■ Goal:
Reproduce the passage below on the chip-scale laser transmitter word for word, in full.

■ Passage:
------------------------

A chip-scale laser transmitter has pushed wireless data speeds past 360 gigabits per second over a short indoor link. An institutional summary of the work reports the system used about half the energy per bit of leading Wi‑Fi hardware, though that comparison is not presented as a standardized, like-for-like benchmark. Built around a compact array of 25 tiny lasers and custom beam-shaping optics, the approach points toward a future where light, not radio waves, carries some of the heaviest data traffic inside buildings and data centers.
How a 25-Laser Chip Hit 362.7 Gbps
The core of the demonstration is a 5×5 grid of vertical-cavity surface-emitting lasers, known as VCSELs, paired with optics that shape each beam into a structured pattern. With 21 of the 25 lasers active, the system achieved an aggregate throughput of 362.7 Gbps across a 2-meter free-space link. The researchers report this result for a much shorter distance and under controlled lab conditions, so it should not be read as a direct, like-for-like comparison with consumer Wi‑Fi performance.

------------------------

■ Data segment:
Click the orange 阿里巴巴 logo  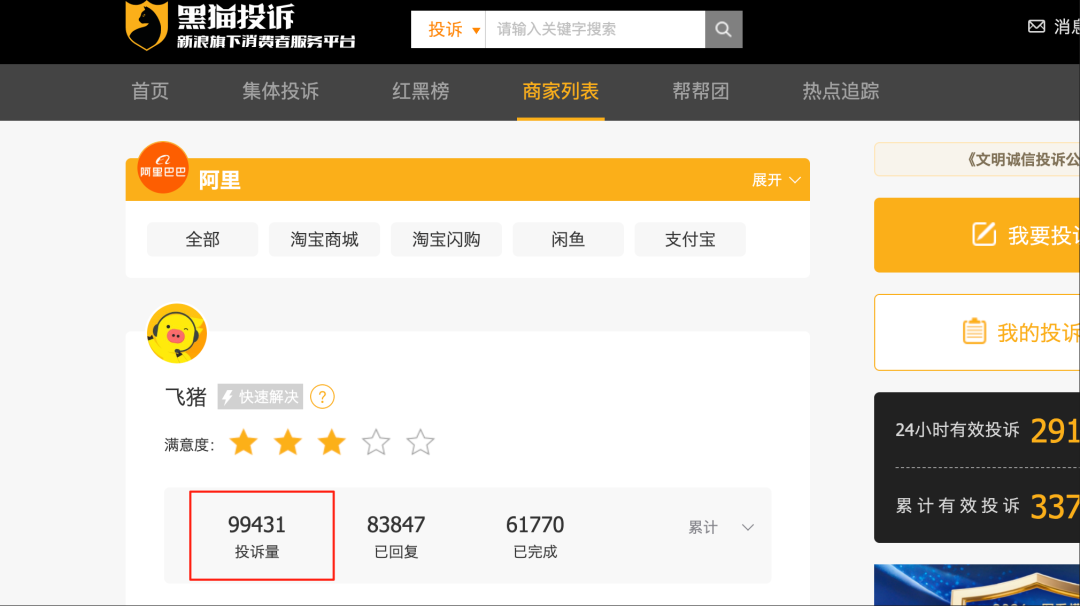point(163,168)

------------------------

■ Finished answer:
A chip-scale laser transmitter has pushed wireless data speeds past 360 gigabits per second over a short indoor link. An institutional summary of the work reports the system used about half the energy per bit of leading Wi‑Fi hardware, though that comparison is not presented as a standardized, like-for-like benchmark. Built around a compact array of 25 tiny lasers and custom beam-shaping optics, the approach points toward a future where light, not radio waves, carries some of the heaviest data traffic inside buildings and data centers.
How a 25-Laser Chip Hit 362.7 Gbps
The core of the demonstration is a 5×5 grid of vertical-cavity surface-emitting lasers, known as VCSELs, paired with optics that shape each beam into a structured pattern. With 21 of the 25 lasers active, the system achieved an aggregate throughput of 362.7 Gbps across a 2-meter free-space link. The researchers report this result for a much shorter distance and under controlled lab conditions, so it should not be read as a direct, like-for-like comparison with consumer Wi‑Fi performance.